Stackman is speaking about the era of Milton Friedman. The Nobel Prize-winning economist argued that the sole responsibility of a company is to increase profits. For 60 years his doctrine has held sway in most boardrooms and business schools.  

But the tide is turning. Business leaders like Warren Buffett and Yvon Chouinard are challenging Milton Friedman’s profit motive. And USF management professors Richard Stackman and Kimberly Rae Connor are teaching in 2023 what St. Ignatius of Loyola wrote in 1524.

Enter Ignatius, Business Leader

Ignatius of Loyola was a Spanish aristocrat and soldier who went on to found the Society of Jesus, known as the Jesuits. At the Battle of Pamplona in 1521, he was hit by a cannonball and almost died. During his convalescence, he underwent a spiritual conversion and then wrote a handbook that became known as the Spiritual Exercises.

“The spiritual exercises are a journey,” says Kimberly Rae Connor, professor of ethics in the School of Management. “They walk you through meditations, prayers, and practices that help you deepen your relationship with God or with the good. They help you discern what matters most in your life — and which actions matter most.” 

In a course of study called the Management Exercises, Connor and Stackman teach the spiritual exercises, adapted for business, to MBA students at USF. In this course the students ponder questions such as Who are my role models? and What makes me happy? and What is my purpose? And in four semesters, they walk through four steps:

1. Self

How shall I lead myself?

  • Self-Awareness—Understand my strengths, weaknesses, values, and worldview.
  • Synchronicity—Is my decision true to my deepest values and principles?
  • Discernment—A process for making choices often not between good and evil, but between several actions that are potentially good.
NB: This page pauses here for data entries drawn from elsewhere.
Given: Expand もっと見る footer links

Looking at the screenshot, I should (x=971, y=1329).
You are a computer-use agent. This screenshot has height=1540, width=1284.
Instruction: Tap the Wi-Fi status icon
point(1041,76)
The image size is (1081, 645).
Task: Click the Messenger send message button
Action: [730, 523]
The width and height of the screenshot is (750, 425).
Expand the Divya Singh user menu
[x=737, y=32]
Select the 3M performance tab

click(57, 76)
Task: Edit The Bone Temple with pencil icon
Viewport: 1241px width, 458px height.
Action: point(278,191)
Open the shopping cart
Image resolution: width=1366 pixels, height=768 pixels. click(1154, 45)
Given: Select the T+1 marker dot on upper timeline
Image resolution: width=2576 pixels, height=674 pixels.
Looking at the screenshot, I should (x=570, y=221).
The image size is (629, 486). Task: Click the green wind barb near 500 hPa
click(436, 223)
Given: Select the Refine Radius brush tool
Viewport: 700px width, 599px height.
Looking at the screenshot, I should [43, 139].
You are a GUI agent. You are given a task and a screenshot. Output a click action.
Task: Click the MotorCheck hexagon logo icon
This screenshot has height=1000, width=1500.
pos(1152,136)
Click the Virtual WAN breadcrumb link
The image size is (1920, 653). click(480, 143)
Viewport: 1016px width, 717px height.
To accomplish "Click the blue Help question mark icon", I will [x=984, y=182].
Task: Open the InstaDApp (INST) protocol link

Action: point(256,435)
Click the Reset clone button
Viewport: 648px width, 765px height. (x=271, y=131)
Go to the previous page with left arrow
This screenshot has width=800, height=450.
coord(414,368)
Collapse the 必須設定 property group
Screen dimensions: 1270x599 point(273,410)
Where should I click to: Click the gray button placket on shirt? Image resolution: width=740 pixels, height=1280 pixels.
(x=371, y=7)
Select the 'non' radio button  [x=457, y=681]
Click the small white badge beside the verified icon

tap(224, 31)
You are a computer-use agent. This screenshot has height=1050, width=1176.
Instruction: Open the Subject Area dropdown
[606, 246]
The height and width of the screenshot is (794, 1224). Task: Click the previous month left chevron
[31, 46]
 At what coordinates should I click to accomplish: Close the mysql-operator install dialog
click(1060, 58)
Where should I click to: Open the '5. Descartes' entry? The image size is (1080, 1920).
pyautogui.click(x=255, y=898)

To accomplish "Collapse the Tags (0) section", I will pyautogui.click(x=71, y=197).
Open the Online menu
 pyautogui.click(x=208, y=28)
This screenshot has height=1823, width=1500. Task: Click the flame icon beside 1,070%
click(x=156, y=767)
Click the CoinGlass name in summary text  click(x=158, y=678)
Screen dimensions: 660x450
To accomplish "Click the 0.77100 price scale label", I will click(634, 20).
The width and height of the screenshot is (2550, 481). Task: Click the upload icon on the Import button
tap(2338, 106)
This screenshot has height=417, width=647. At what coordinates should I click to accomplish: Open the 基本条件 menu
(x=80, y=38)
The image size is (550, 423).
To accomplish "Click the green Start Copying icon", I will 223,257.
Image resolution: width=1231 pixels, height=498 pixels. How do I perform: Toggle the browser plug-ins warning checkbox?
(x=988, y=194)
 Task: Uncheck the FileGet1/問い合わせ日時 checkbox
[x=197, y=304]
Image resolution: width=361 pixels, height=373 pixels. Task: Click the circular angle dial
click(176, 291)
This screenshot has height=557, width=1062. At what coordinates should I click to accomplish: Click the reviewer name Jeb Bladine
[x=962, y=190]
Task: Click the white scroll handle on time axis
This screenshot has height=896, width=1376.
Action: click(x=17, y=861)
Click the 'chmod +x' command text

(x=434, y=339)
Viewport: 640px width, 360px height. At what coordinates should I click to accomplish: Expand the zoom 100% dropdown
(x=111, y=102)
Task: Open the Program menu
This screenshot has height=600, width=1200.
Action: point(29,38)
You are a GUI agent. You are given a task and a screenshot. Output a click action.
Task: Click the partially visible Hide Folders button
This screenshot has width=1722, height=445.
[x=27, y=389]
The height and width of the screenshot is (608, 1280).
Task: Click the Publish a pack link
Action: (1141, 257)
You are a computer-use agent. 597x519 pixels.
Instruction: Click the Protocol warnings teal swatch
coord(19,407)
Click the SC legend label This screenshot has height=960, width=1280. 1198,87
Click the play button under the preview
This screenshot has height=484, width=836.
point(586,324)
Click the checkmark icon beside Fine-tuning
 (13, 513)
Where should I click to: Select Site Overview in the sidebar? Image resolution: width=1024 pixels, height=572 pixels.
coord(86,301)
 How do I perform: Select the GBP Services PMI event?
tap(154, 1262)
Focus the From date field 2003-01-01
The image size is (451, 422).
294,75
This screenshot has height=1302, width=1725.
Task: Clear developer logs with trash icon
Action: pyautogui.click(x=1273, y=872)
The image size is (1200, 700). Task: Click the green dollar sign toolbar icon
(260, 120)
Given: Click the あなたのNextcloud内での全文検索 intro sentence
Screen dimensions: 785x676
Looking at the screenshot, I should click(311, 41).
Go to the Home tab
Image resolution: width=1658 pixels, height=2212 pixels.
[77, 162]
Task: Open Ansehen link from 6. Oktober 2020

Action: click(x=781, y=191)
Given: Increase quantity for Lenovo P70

Discernment helps one to find the greater good.

2. Others

How shall I accompany my stakeholders?

  • Love—Engage others with a positive, compassionate attitude.
  • Solidarity—Is my decision empowering others and promoting leadership development in my organization?
  • Cura Personalis—From the Latin for “care for the whole person,” this attitude encourages one to establish personal relationships with respect for the dignity of each individual.

3. Organization

How shall I contribute to our cultures?

  • Ingenuity—Innovate and adapt to embrace a changing world.
  • Subsidiarity—Is my decision empowering others and promoting leadership development in my organization?
  • Cura Apostolica—This counterpart to cura personalis is concerned with the care for an organization or community.

4. Society

How shall I summon a higher purpose?

  • Heroism—Energize self and others through courageous and spirited ambitions.
  • Sustainability—Is my decision-making a positive change for the community and future generations?
  • Magis—From the Latin for “greater.”

In this course, Connor and Stackman guide students in how to become leaders. “You can’t make the journey alone,” says Connor. “You learn with others, collaborate with others, share with others. Business is all about accompaniment. You learn to be a leader with and for others. You even share leadership with others. Leaders develop in partnership.”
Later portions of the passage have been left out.